--- start of EXCERPT PROVIDED ---
The purpose of this project is to use the Ames Housing Dataset to preform predictive analysis on the sales price of homes. The dataset can be found at https://www.kaggle.com/datasets/prevek18/ames-housing-dataset. This dataset contains a number of attributes for homes such as square footage, overall quality as rated by real estate agents, and others that were sold in Ames, Iowa in the early 2000s. This dataset contains the final price the home was sold at, allowing for pricing predictions

To begin, we need to know the scope of the data we are working with. Luckily, a column definitions document can be found at https://jse.amstat.org/v19n3/decock/DataDocumentation.txt. Using this documentation, we can see that there are 2930 total observations within the dataset, along with 82 total features. Before we can start predictive analysis, it is clear that dimensionality reduction is required to reduce the chances of over-fitting. There are number of routes that could be taken to reduce the number of features, but it is often best to start with the simplest. We will naively select top_top_columns based on their correlation to the dependent variable, the sales price.

In [130]:
import matplotlib.pyplot as plt

import seaborn as sn
import matplotlib.pyplot as plt

In [131]:
import pandas as pd

df = pd.read_csv("AmesHousing.csv")

In [178]:
from math import ceil
from sklearn import preprocessing
import plotly.express as px

# Converts non-numeric columns into categorical numerics so correlation can be determined
binned_df = df.apply(preprocessing.LabelEncoder().fit_transform)

# Creates a correlation matrix
top_columns = binned_df.corr('pearson').abs()

# Sorts the correlations based on their correlation to the sales price
top_columns = top_columns.sort_values('SalePrice', ascending=False)

# Captures the 20%, or 16, highest correlated columns, then stores the names of those columns as a list
top_columns = top_columns.head(ceil(len(df.columns) * .2))
top_columns = top_columns.index.tolist()

# Creates the heatmap to display the correlation
fig = px.imshow(df[top_columns].corr('pearson'), text_auto=True, aspect="auto")
fig.show()

Here we can see some of the more impactful features of the dataset. I chose to use a person correlation because our dataset contains several continuous variables, including the dependent, sales price. However, not every column combination meets this requirement, but person still proves to be a decent choice for determining correlation.
--- end of EXCERPT PROVIDED ---
--- start of GIVEN RECORDS ---
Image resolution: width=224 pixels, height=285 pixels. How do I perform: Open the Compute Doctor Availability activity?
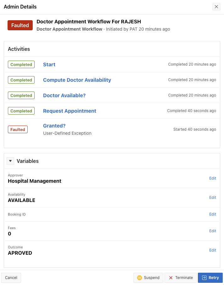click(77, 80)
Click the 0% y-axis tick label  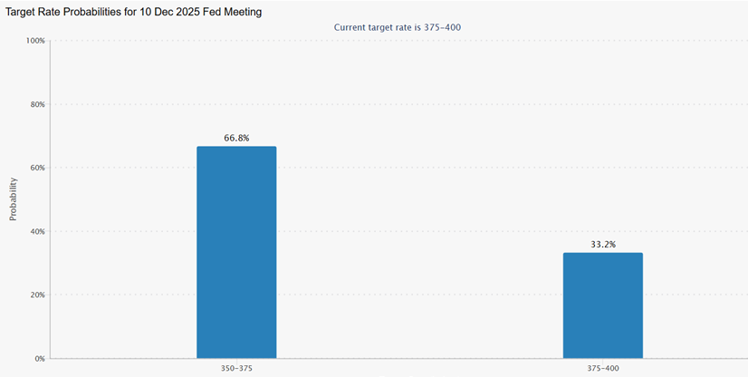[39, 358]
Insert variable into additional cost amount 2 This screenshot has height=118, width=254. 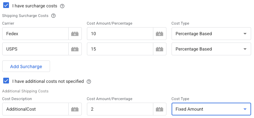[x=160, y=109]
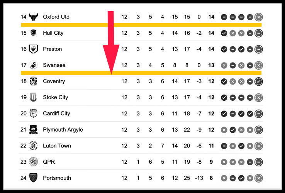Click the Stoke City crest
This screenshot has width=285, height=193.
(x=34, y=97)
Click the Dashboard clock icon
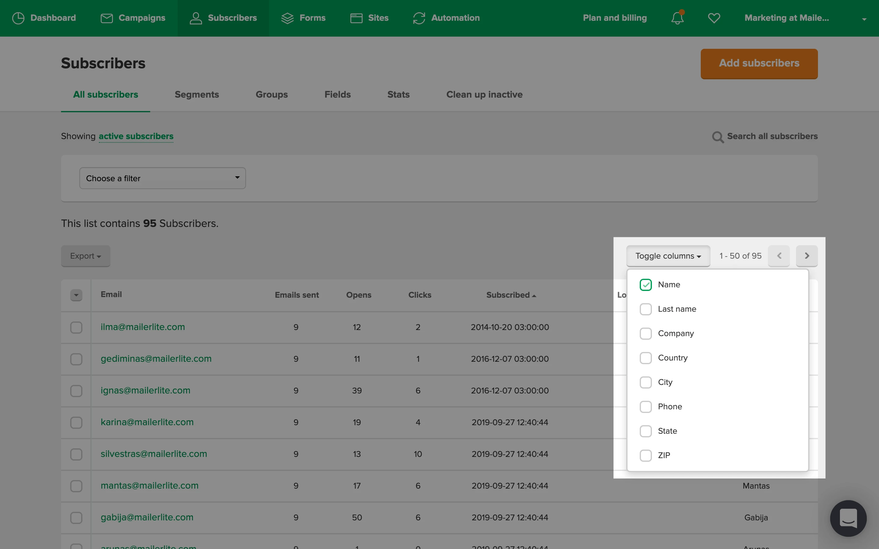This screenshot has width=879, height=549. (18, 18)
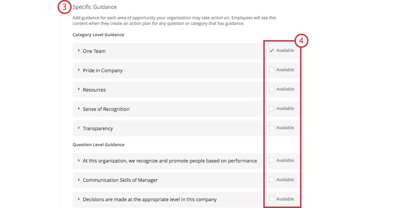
--- end of GIVEN RECORDS ---
WORK TO COMPLETE ::
(A) From the Ames housing analysis, write out the passage from "# Converts non-numeric" to "top_columns = binned_df.corr('pearson').abs()".
(B) Translate this sentence from the Ames housing analysis into Spanish: "Before we can start predictive analysis, it is clear that dimensionality reduction is required to reduce the chances of over-fitting."
(C) Extend the Ames housing analysis from the point where it stops.

SOLVED PROBLEMS ::
(A)
# Converts non-numeric columns into categorical numerics so correlation can be determined
binned_df = df.apply(preprocessing.LabelEncoder().fit_transform)

# Creates a correlation matrix
top_columns = binned_df.corr('pearson').abs()

(B) Antes de poder comenzar el análisis predictivo, está claro que se requiere una reducción de la dimensionalidad para disminuir las probabilidades de sobreajuste.

(C)
If we observe the far left column, we can see the correlation between our top 20% columns and the sales price. Our best preforming column is "Overall Qual", which is a 1 to 10 ranking of the overall quality of the home. This makes sense logically as the quality of the home would obviously have a large impact on the price of a home. The next three columns all refer to the size of the garage, all of which have a positive correlation, implying that prospective home buyers prefer larger homes over smaller. The remaining attributes also show positive correlations, focusing on overall home size and amenities such as fireplaces and time since last remodel/addition.

This is a simplistic approach for determining key features for use in machine learning, however there is a lot more that could be done to improve the quality of our feature engineering. Several columns in this dataset are categorical, meaning there might be specific values that have high correlation, but are being hidden by the overall correlation of the column. To help identify impactful "sub features", we will preform one-hot encoding to show the correlation between categorical features.

In [133]:
import numpy as np
from sklearn.preprocessing import OneHotEncoder

top_features = df[top_columns]
categorical_columns = ['Garage Cars', 'Full Bath', 'Fireplaces', 'TotRoms AbvGrd', 'Overall Qual']

one_hot_encoder = OneHotEncoder(sparse=False, drop='last')


In [183]:
split_columns_df = pd.DataFrame()

# Loops through each column to create a one hot
for x in range(1, len(top_columns)):
    
    # If the column is continuous, check the correlation value and determine 
    if 1. * df[top_columns[x]].nunique() / df[top_columns[x]].count() >= 0.01:
        
        # Creates the correlation for the column, then captures the relation to SalePrice and stores it
        corr = df[top_columns].corr()['SalePrice']
        split_columns_df = (df[top_columns[x]]).to_frame().merge(temp_df, how='outer', left_index=True, right_index=True)
        continue

    # Since the column is continuous, create the dummy variables, then find the correlation between SalePrice and dummies
    onehot_df = pd.get_dummies(df[top_columns[x]], prefix=top_columns[x], prefix_sep=' ')
    onehot_df.insert(0, 'SalePrice', df[top_columns[0]])
    corr = onehot_df.corr().abs()['SalePrice']
    
    # Removes the duplicate SalePrice from the dataset
    corr = corr.where((corr.index != 'SalePrice'))
    corr.dropna(inplace=True)
    onehot_df = onehot_df[corr.index.tolist()]

    # Stores the data from the columns
    temp_df = onehot_df.merge(split_columns_df, how='outer', left_index=True, right_index=True)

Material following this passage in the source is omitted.